Gauche arrossì felice di essere ‘qualcosa’ per lui. Non aveva importanza di cosa. Era felice così.
- E ti dispiace? - Chiese ritornando al discorso, mentre la mano di Jiggy indugiava sulla sua schiena scivolando di lato, sul suo fianco permettendogli di avvolgerlo con il braccio.
Gauche si sentiva morire.
- È molto bello. Spero non lo sia troppo. - Gauche senza capire si aggrottò di nuovo.
- In che senso? -
- Che non mi distolga dai miei obiettivi, dal mio lavoro, da quello che sono venuto a fare. Voglio guadagnare molto per aiutare la mia città, la mia famiglia. -
- Ma io non potrei mai farti venire meno ai suoi doveri… so che per te è importante e… - Gauche con un pizzico di sana e vera ingenuità, fece di nuovo sorridere Jiggy in quel modo per nulla automatico e per questo ancora più incredibile.
- Non tu di proposito. Ma potrebbe essere una tua dote innata! - Gauche non capì subito cosa intendeva e Jiggy così si avvicinò e gli sfiorò la tempia con le labbra, seguendo l’ennesimo istinto indomabile. Pensando che, nonostante si fosse detto di non fare nulla, una volta che stava provando cosa significavano le emozioni, era difficile gestirle. Gauche era difficile da gestire.
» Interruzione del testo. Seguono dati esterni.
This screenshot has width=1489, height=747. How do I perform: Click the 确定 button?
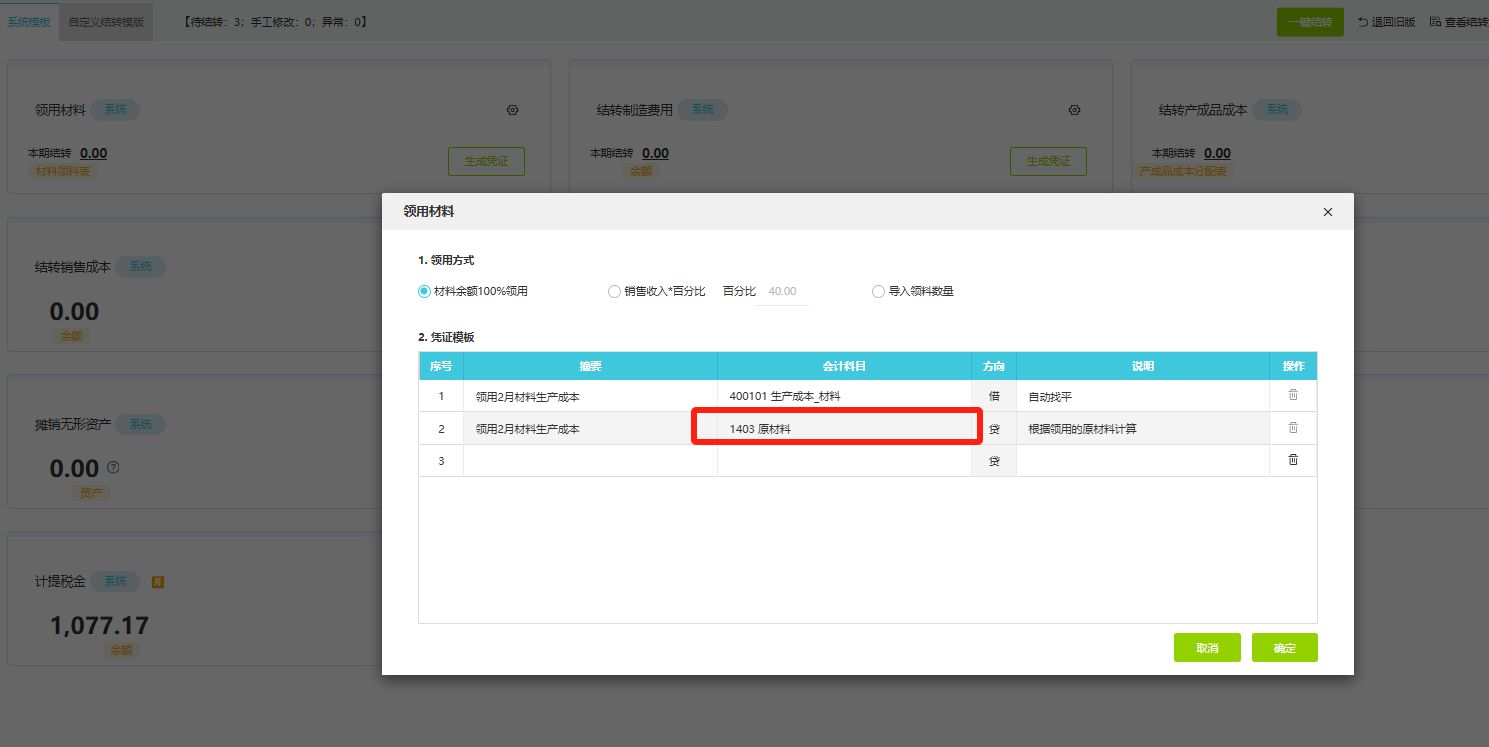[1284, 648]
“Spero che non mi deconcentri davvero.”
E con questo, indeciso sull’essere pronti o meno, decise di prendersi ancora un po’ di tempo prima di arrendersi a quel che provava.
- Buonanotte. - Mormorò senza spiegare nulla, tornando più criptico di prima. Jiggy si rimise nel suo letto a terra e si girò dall’altra parte per dormire. Ovviamente non riuscì ad addormentarsi. E non lo fece nemmeno Gauche, troppo eccitato ed emozionato per riuscirci.
Confuso, felice, pieno di un turbinio interiore, inebetito.
Incapace di capire se gli piaceva o se aveva frainteso quelle parole dette e non confermate.
I sentimenti erano più complicati dei gaichu!